**** LISTED ENTRIES

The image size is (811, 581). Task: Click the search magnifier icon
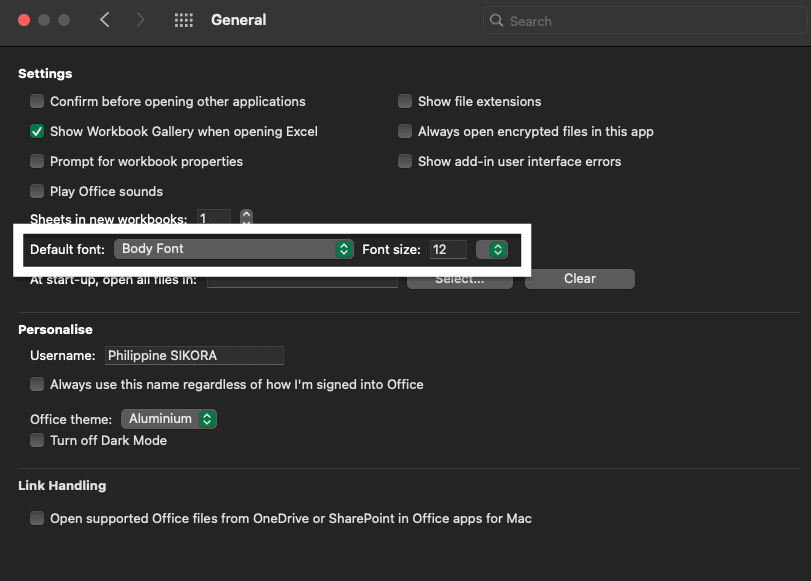tap(496, 20)
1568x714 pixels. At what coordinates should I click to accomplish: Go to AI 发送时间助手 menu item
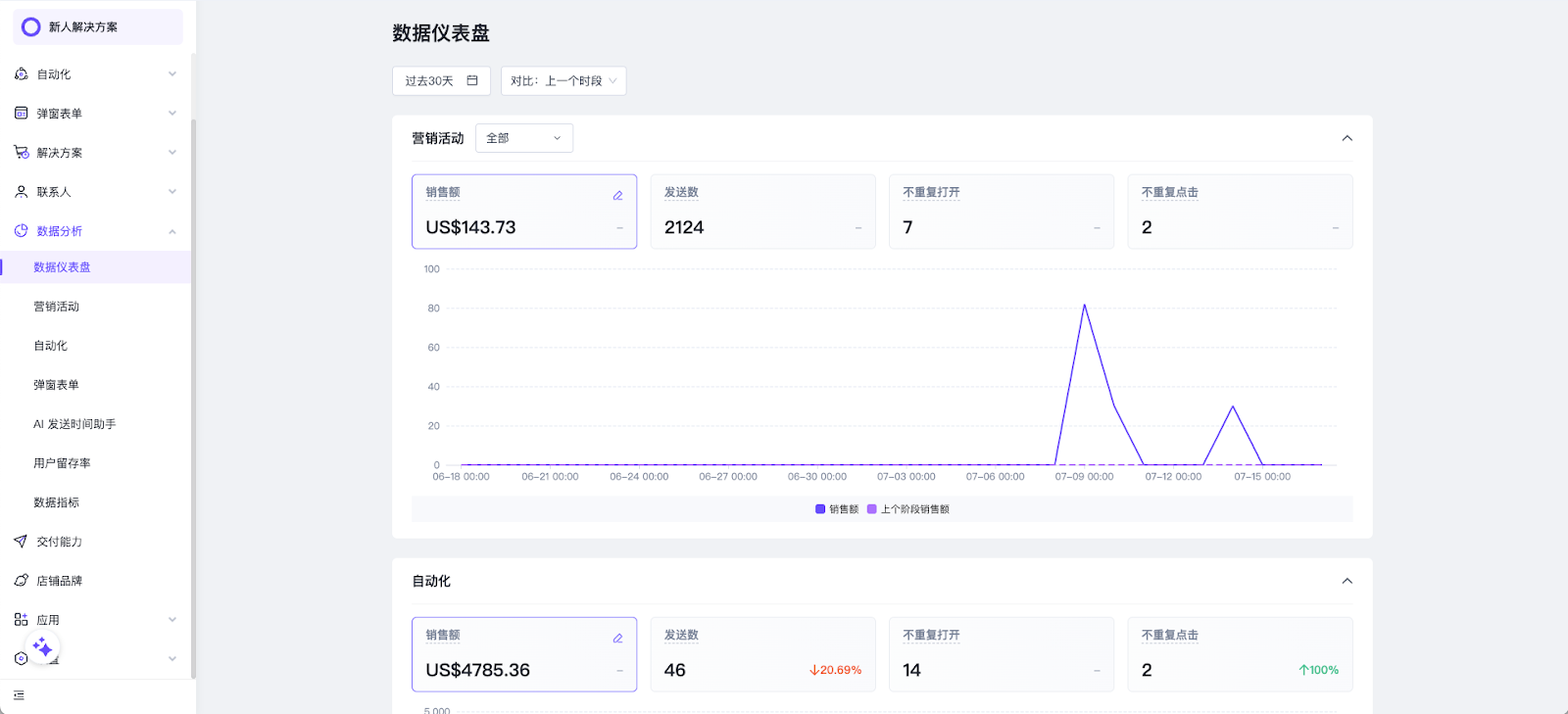pyautogui.click(x=74, y=424)
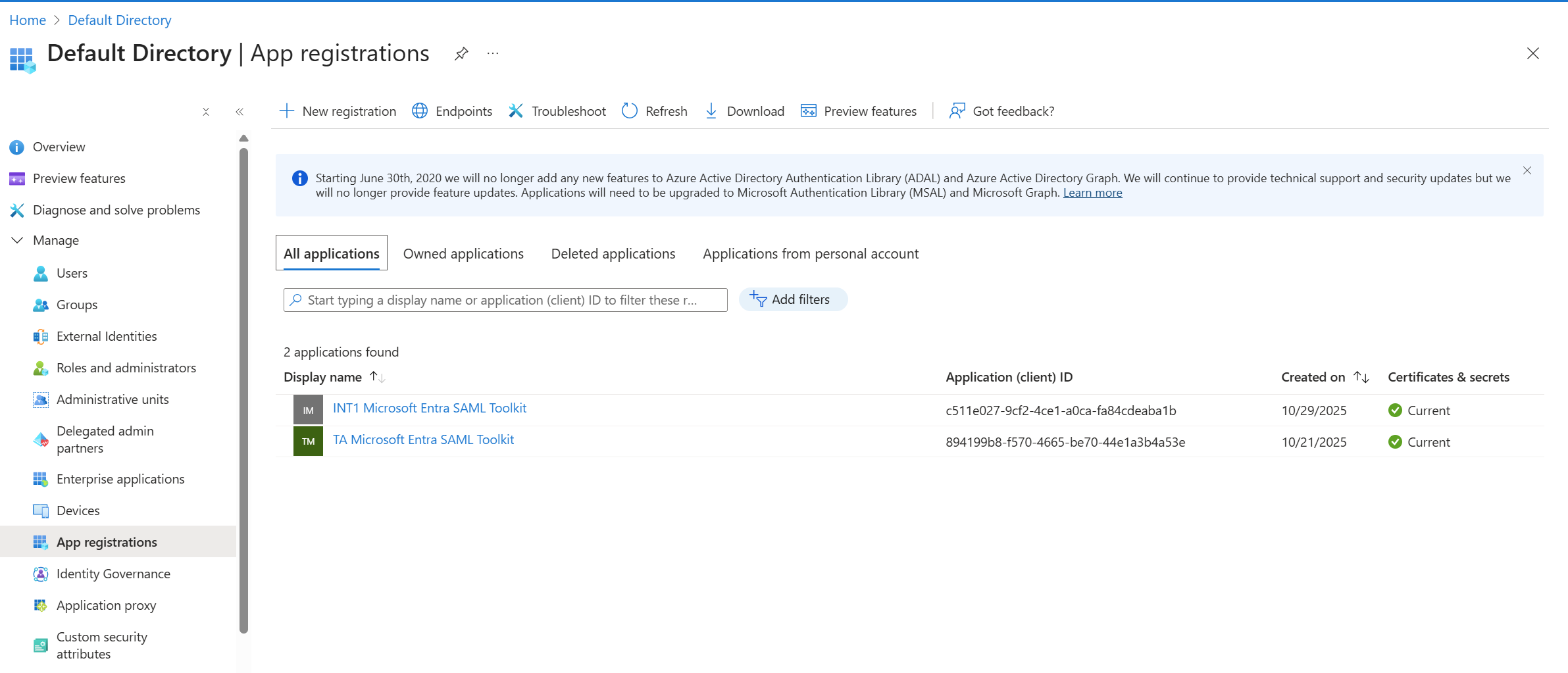Click the New registration plus icon

click(x=286, y=111)
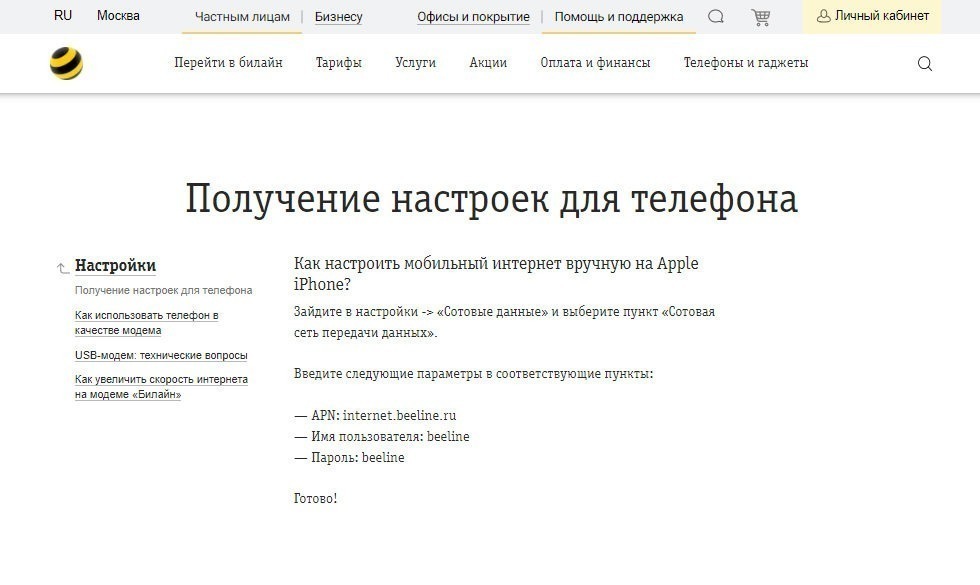Switch to the Бизнесу tab
This screenshot has width=980, height=585.
click(x=338, y=16)
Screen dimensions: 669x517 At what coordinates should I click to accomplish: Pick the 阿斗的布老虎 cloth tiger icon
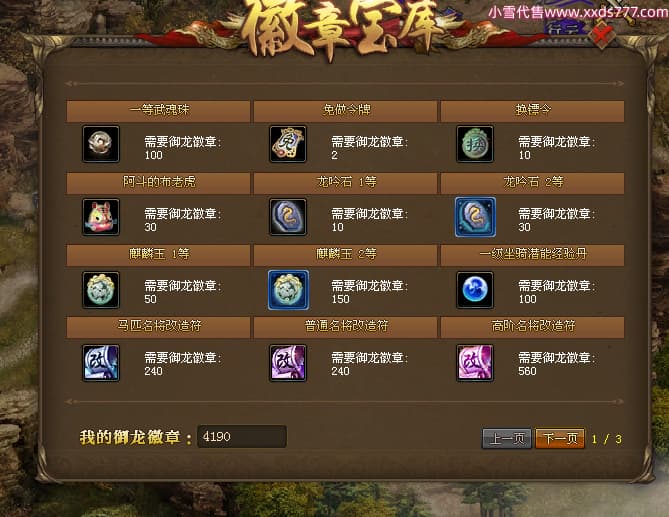101,217
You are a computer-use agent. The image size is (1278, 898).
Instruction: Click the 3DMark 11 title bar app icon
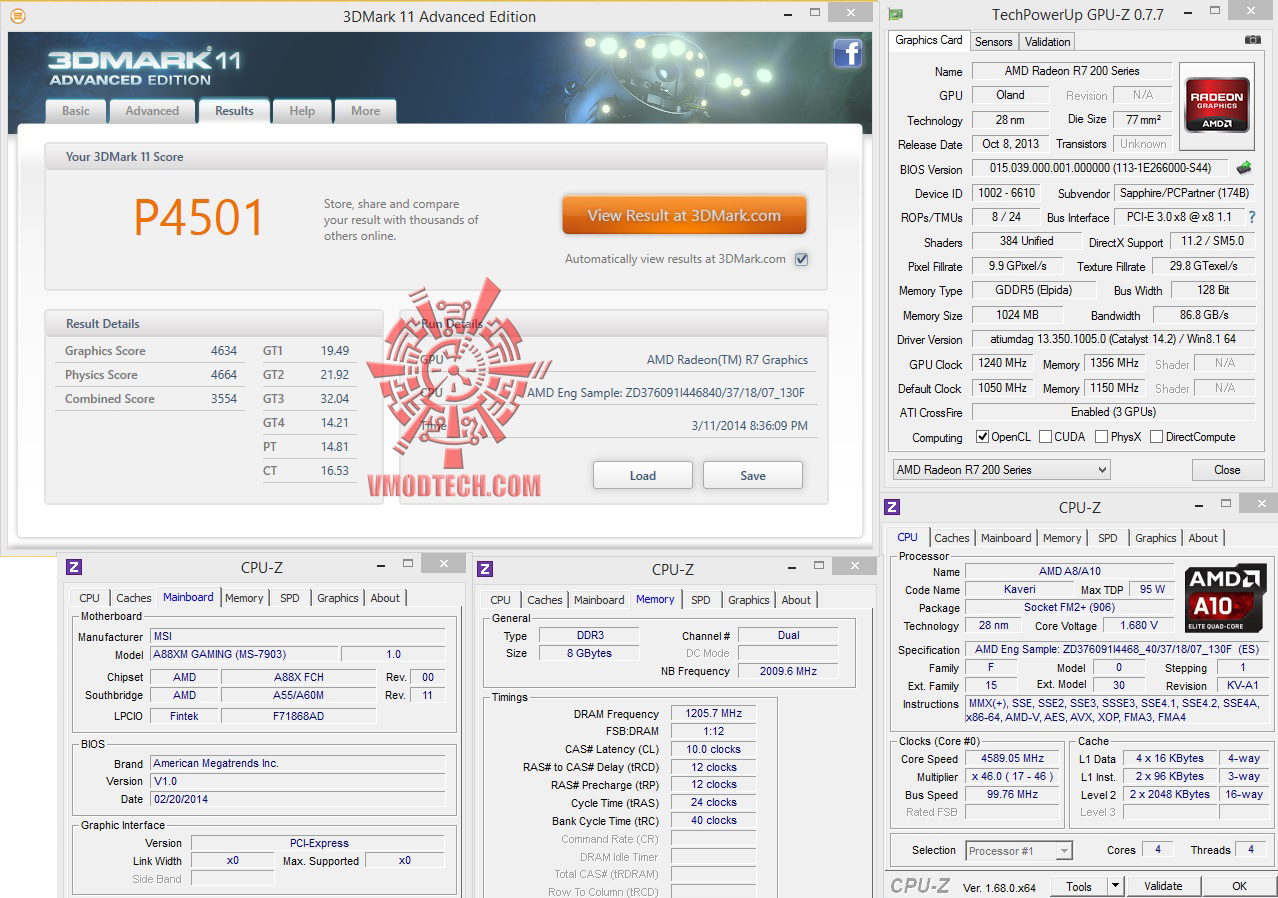click(x=17, y=16)
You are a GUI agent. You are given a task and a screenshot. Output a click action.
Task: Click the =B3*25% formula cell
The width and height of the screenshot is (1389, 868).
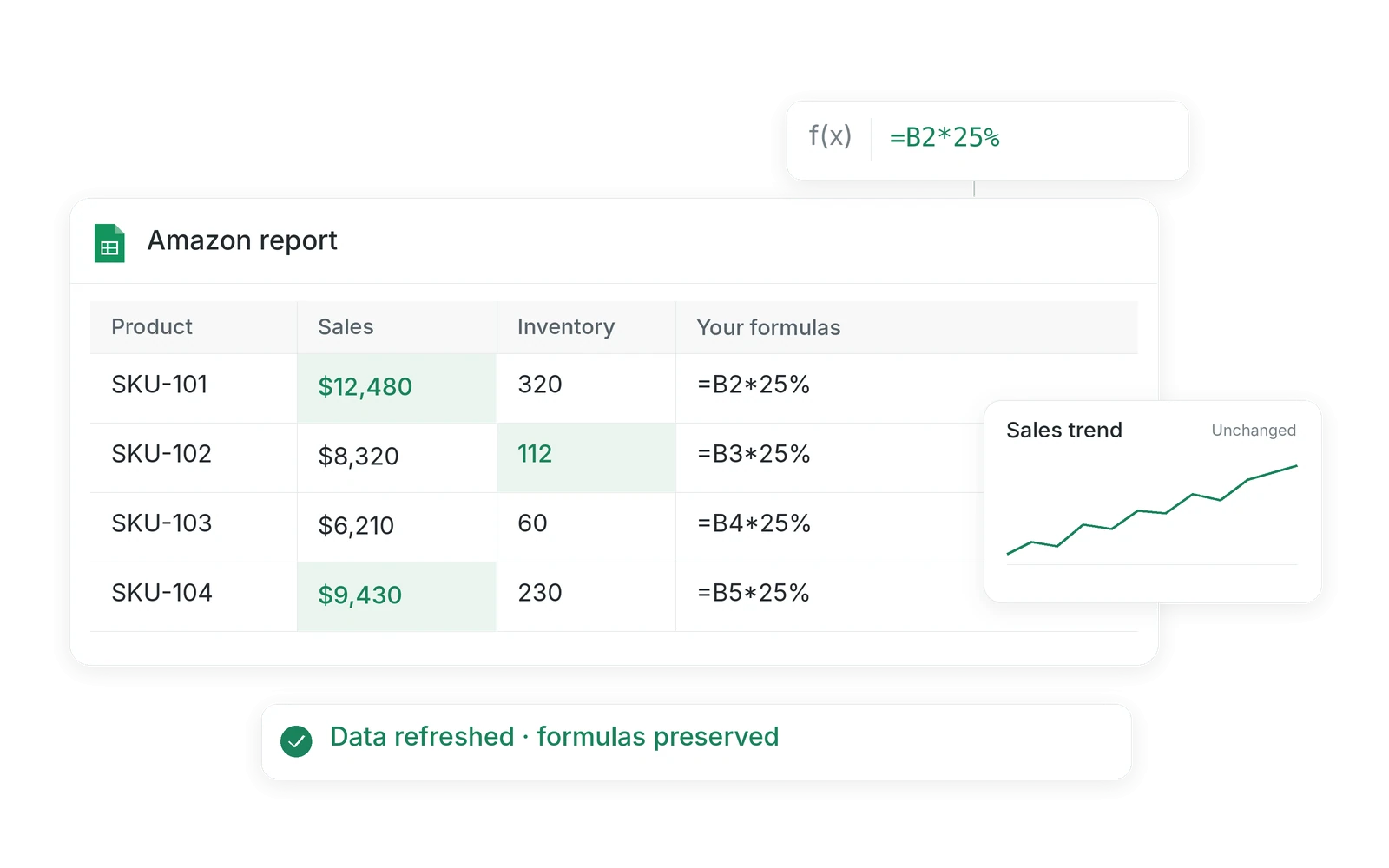[830, 457]
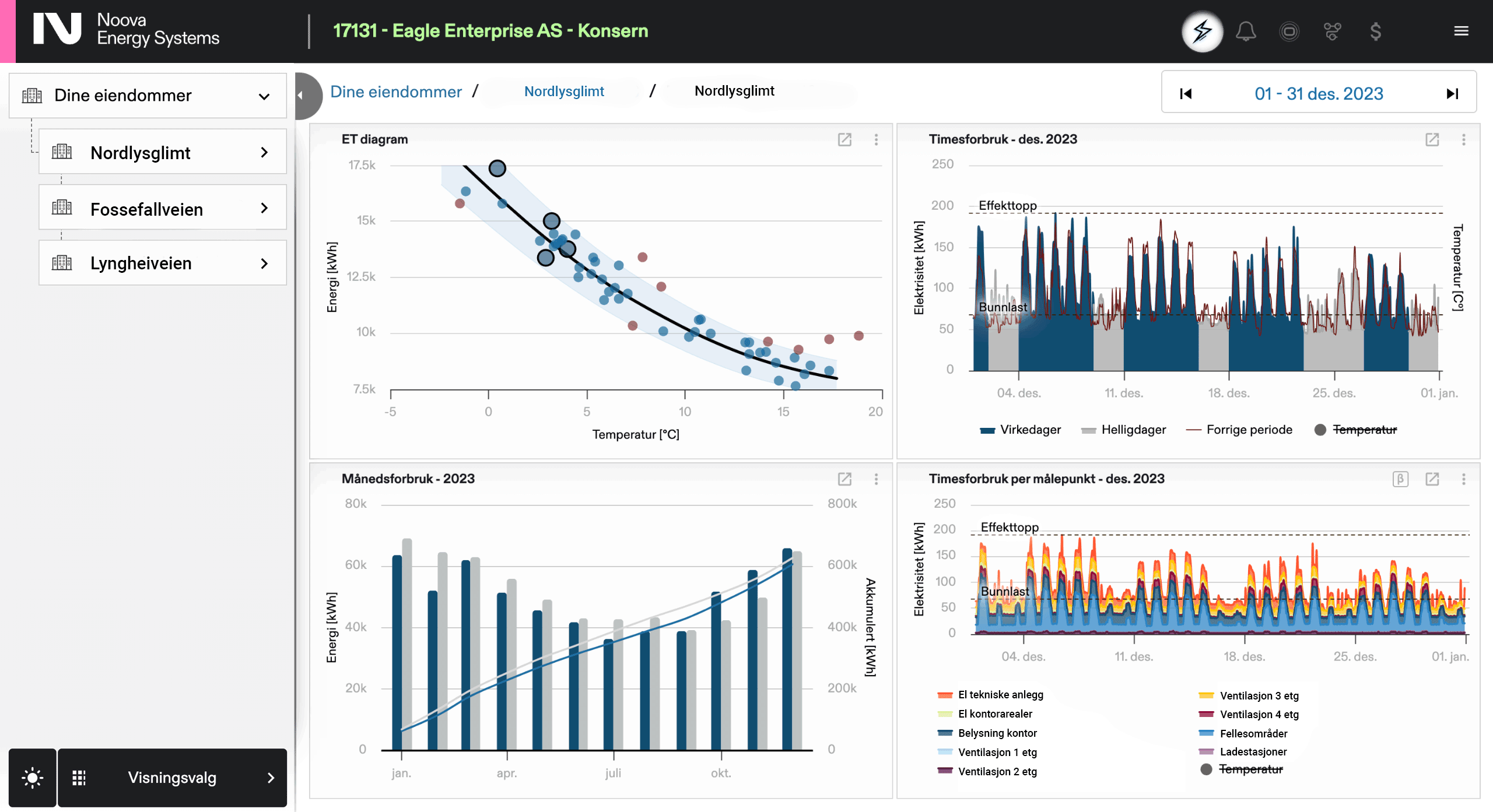Open Månedsforbruk chart more options

tap(876, 479)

********

[DO THIS] Give every line of the items above as a Markdown table with the columns Row and Line, numbering the rows and skipping blank lines. Leave the pictures out of your answer.

[ANSWER TO THE EXERCISE]
| Row | Line |
|---|---|
| 1 | The image size is (811, 581). Task: Click the search magnifier icon |
| 2 | tap(496, 20) |
| 3 | 1568x714 pixels. At what coordinates should I click to accomplish: Go to AI 发送时间助手 menu item |
| 4 | pyautogui.click(x=74, y=424) |
| 5 | Click the New registration plus icon |
| 6 | click(x=286, y=111) |
| 7 | Switch to the Бизнесу tab |
| 8 | This screenshot has width=980, height=585. |
| 9 | click(x=338, y=16) |
| 10 | Screen dimensions: 669x517 At what coordinates should I click to accomplish: Pick the 阿斗的布老虎 cloth tiger icon |
| 11 | 101,217 |
| 12 | You are a computer-use agent. The image size is (1278, 898). |
| 13 | Instruction: Click the 3DMark 11 title bar app icon |
| 14 | click(x=17, y=16) |
| 15 | You are a GUI agent. You are given a task and a screenshot. Output a click action. |
| 16 | Task: Click the =B3*25% formula cell |
| 17 | The width and height of the screenshot is (1389, 868). |
| 18 | [830, 457] |
| 19 | Open Månedsforbruk chart more options |
| 20 | tap(876, 479) |